The voice that grabbed most of them belongs to Harold Camping, host of the program "Open Forum" and the force behind Family Stations Inc., home to Family Radio.

Starting with one station in Oakland, California, in 1959, Camping's Family Radio now boasts 66 stations across the United States. Thanks to strategically placed satellites, shortwave radio and the internet, the message has gone global in 61 languages.

"We pretty much blanket the whole world," says Camping, 89.

This degreed engineer, who calls the Bible his "university," believes the church age ended and the "Great Tribulation" (the years leading up to the end, he says) began on May 21, 1988, when Satan entered the pews. Truth, he says, can be found only in the Bible and not through the mouths of clergy.

He has dissected scripture and crunched his biblical numbers to come up with the fateful dates. He rattles off mathematical explanations of how he did this work, throwing out Bible verses and calculations that leave an outsider's head spinning.

But Camping also happens to be the man who once said September 6, 1994, would be the big day.

He explains now that he originally thought 2011 was the year, but a few verses tripped him up and he concluded that the Great Tribulation might get cut short. There was still scripture he was grappling with, end-time signs that were to come -- he points to the gay pride movement as one of them -- and truths that had yet to be revealed, "but because of the urgency of time I had to get it out quickly," he says of his previous warning.

This time around, he has no doubts.

"I know it's absolutely true, because the Bible is always absolutely true," he says. "If I were not faithful that would mean that I'm a hypocrite."

'Amazing how God works'

Behind the wheel of RV No. 14 is 32-year-old Adam Larsen, the youngest ambassador on this caravan team.

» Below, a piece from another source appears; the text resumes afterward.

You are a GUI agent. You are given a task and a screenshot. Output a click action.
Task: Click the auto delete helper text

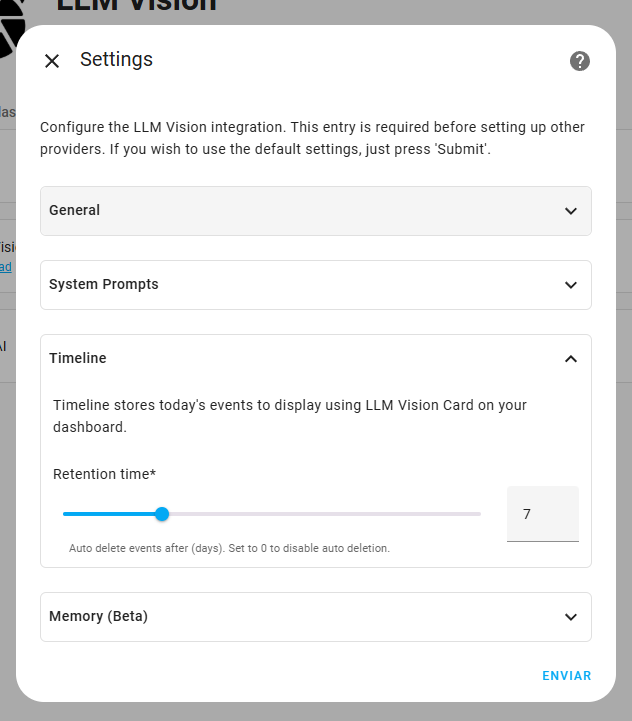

Larsen hands around his smartphone to share YouTube videos, including one showing billboards around the world proclaiming the May doomsday warning. Next he pulls out what looks like a glossy business card, one he says he likes to lodge in gas pump credit card slots so people are forced to see it. The card reads: "He is coming again! May 21, 2011."

Spreading this message alongside like-minded people is of great comfort to Larsen. Back home in Ellsworth, Kansas, he walked this end-time walk alone and didn't feel heard. The opportunity to focus full-time on what he believes, to serve God as a "moving billboard" in his RV, was one this avid hunter couldn't ignore.

"My favorite pastime is coon hunting," he says, referring to the raccoons he targets in rural Kansas. "I had to give that up, but this is far more important."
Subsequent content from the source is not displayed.